* _Requirement_
The required answer is the run of lines from the one holding "Screen dimensions: 1456x825" to the end of the data below, copied exactly and free of pictures.

[[ Entries provided, beginning ]]

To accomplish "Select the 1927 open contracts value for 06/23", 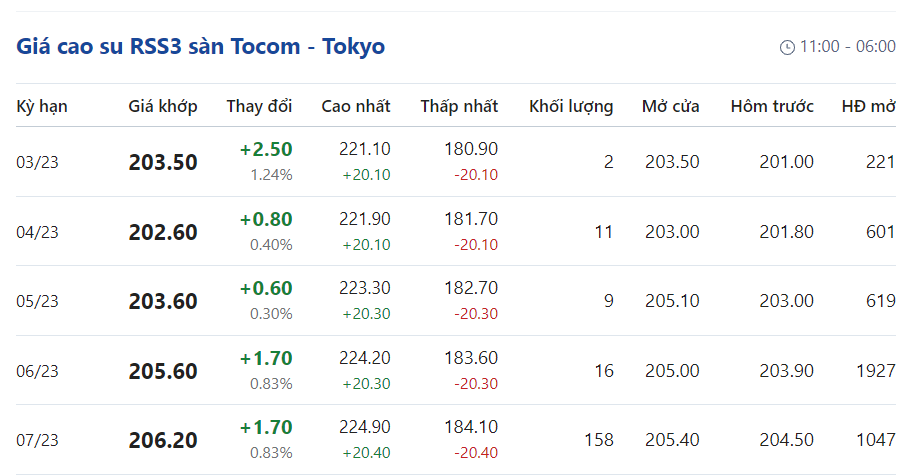I will (x=876, y=371).
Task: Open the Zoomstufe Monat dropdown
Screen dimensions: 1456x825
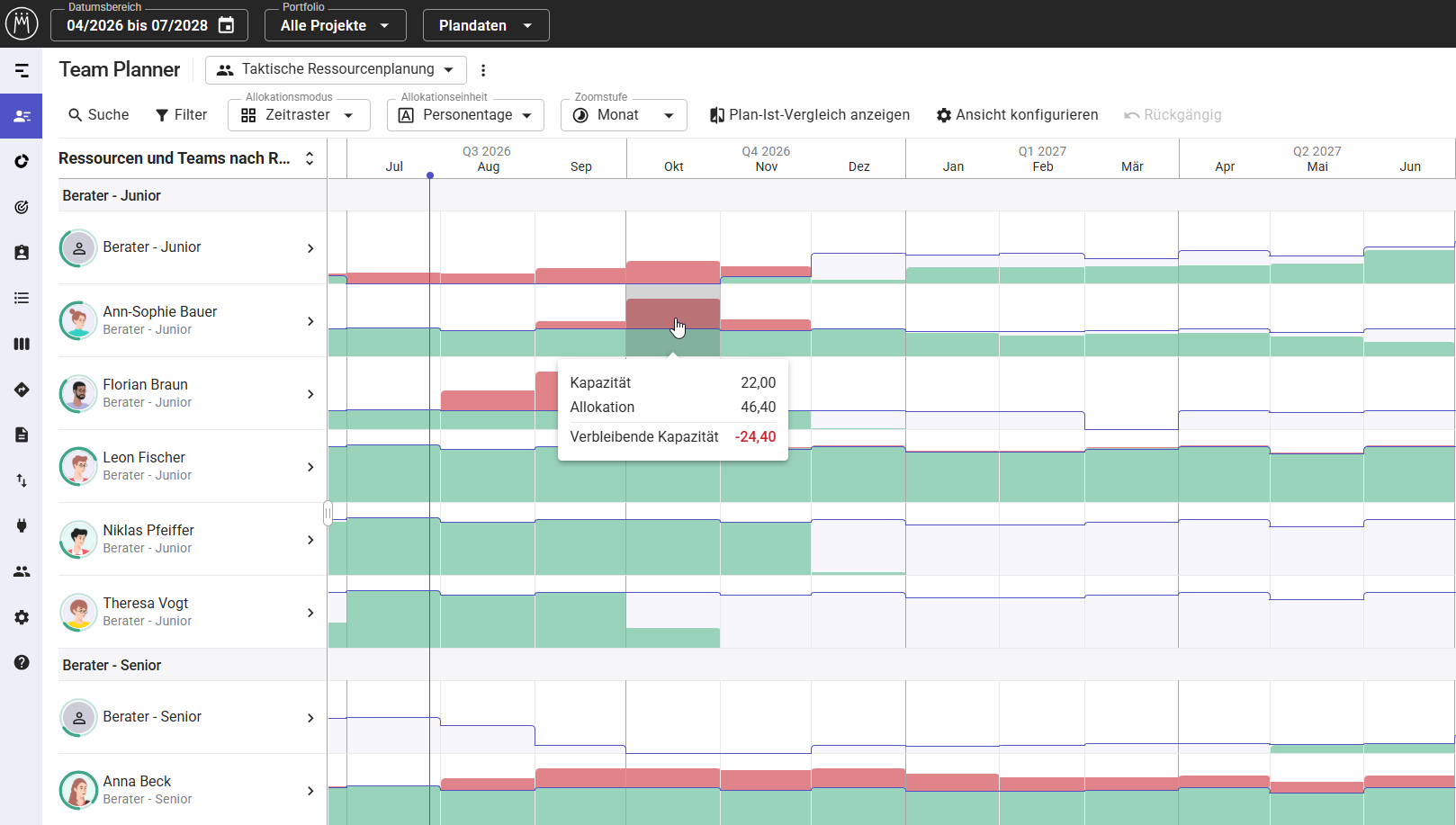Action: point(624,115)
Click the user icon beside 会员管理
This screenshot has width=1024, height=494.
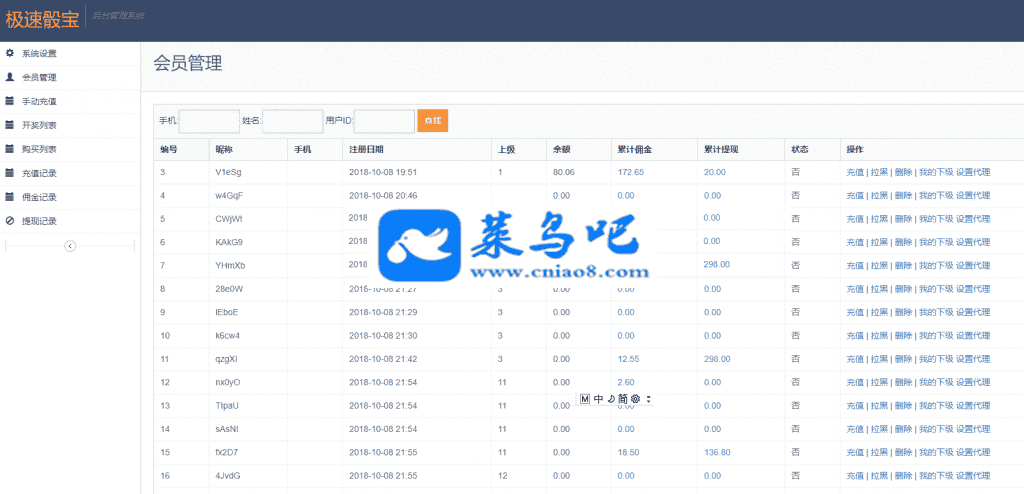coord(10,77)
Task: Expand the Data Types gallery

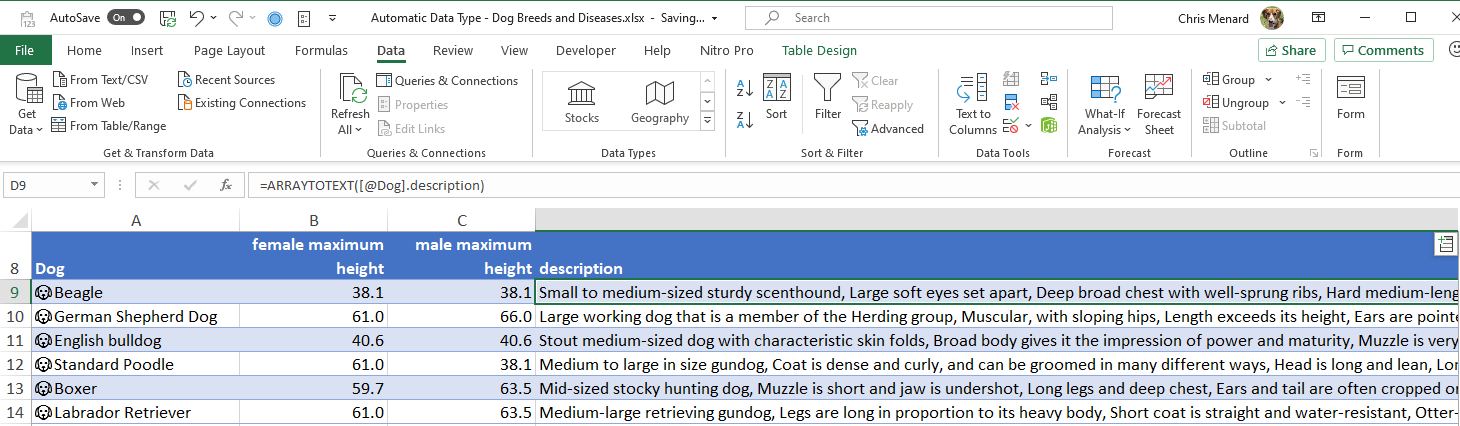Action: pyautogui.click(x=707, y=120)
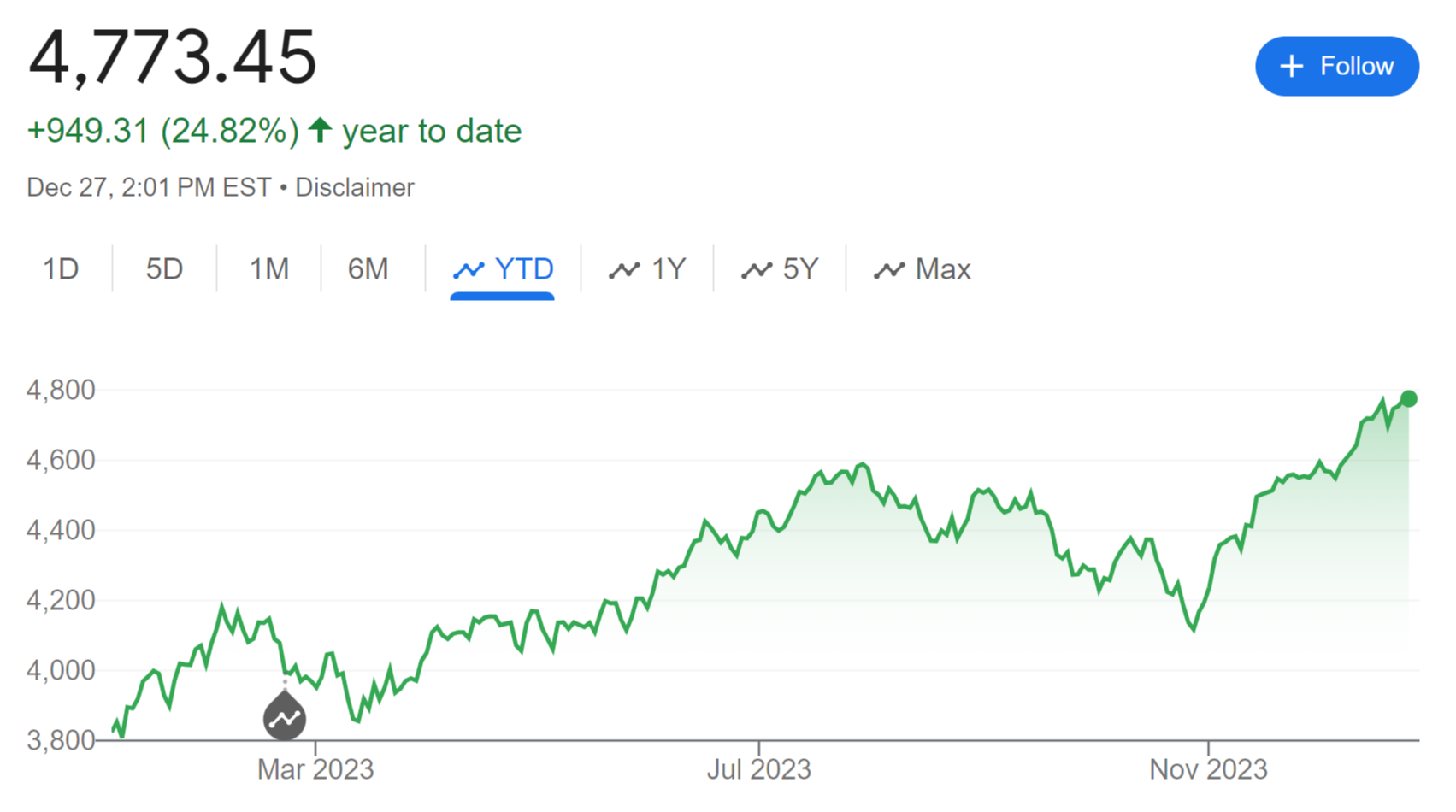Screen dimensions: 1456x812
Task: Click the green upward arrow icon
Action: tap(321, 130)
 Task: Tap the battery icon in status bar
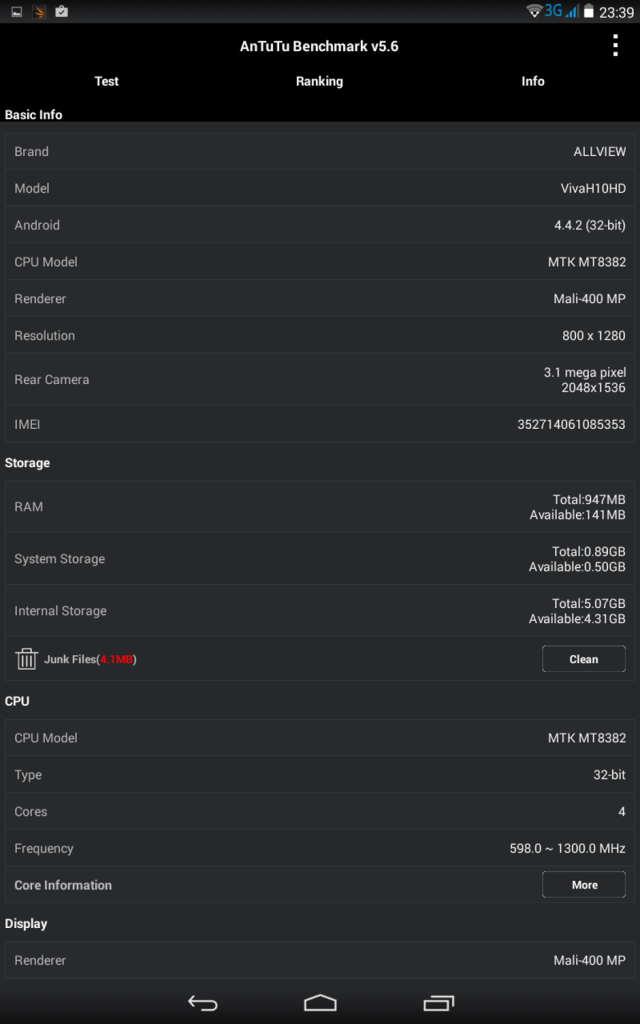(x=589, y=11)
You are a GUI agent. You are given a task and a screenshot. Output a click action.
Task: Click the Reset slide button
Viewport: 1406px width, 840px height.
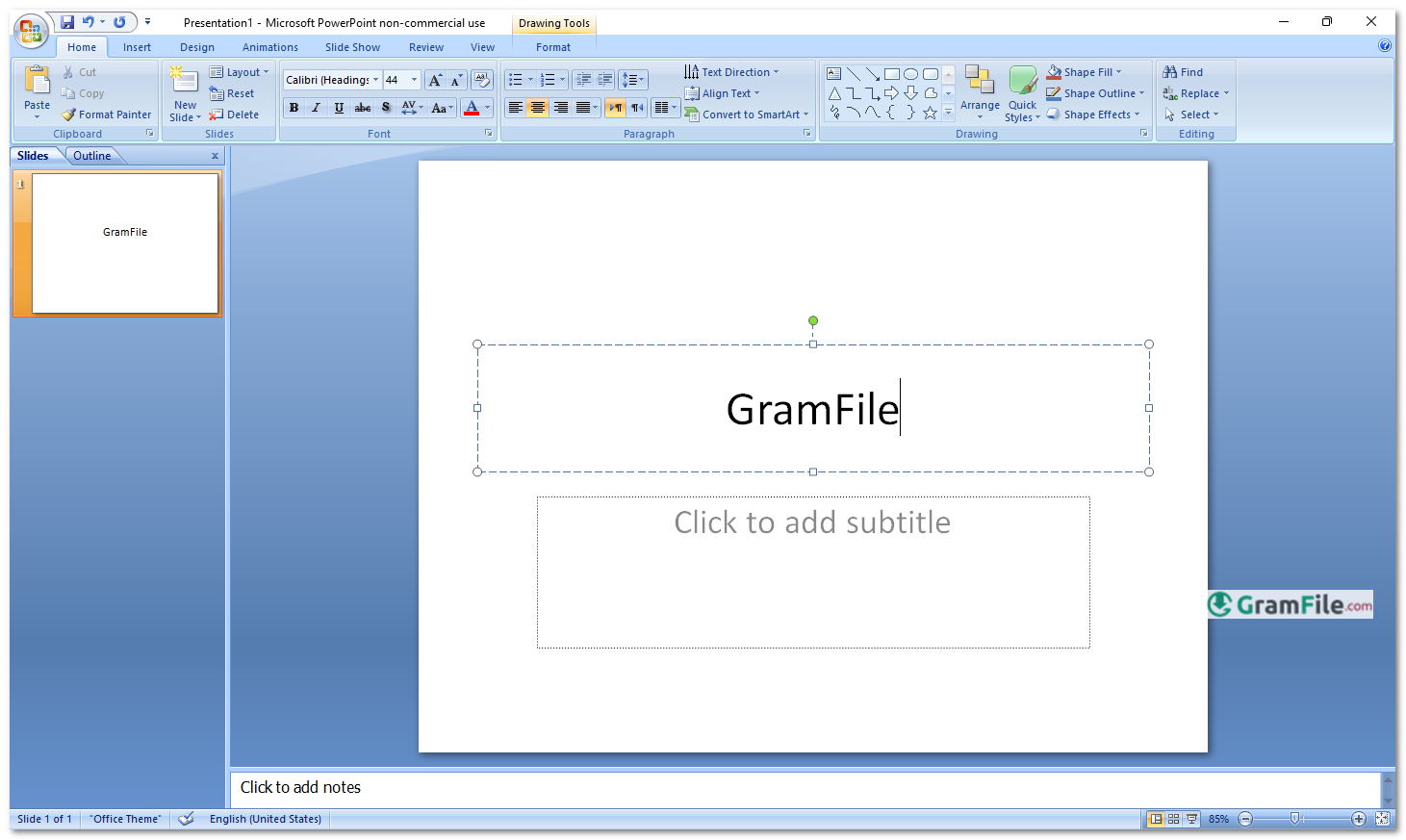tap(232, 93)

[[ Entries provided, end ]]

* _Task result_
Screen dimensions: 1456x825
Action: point(624,115)
Click the user icon beside 会员管理
This screenshot has width=1024, height=494.
coord(10,77)
Task: Expand the Data Types gallery

Action: pyautogui.click(x=707, y=120)
Screen dimensions: 1456x812
Task: Click the green upward arrow icon
Action: tap(321, 130)
 Task: Tap the battery icon in status bar
(x=589, y=11)
You are a GUI agent. You are given a task and a screenshot. Output a click action.
Task: Click the Reset slide button
Viewport: 1406px width, 840px height.
tap(232, 93)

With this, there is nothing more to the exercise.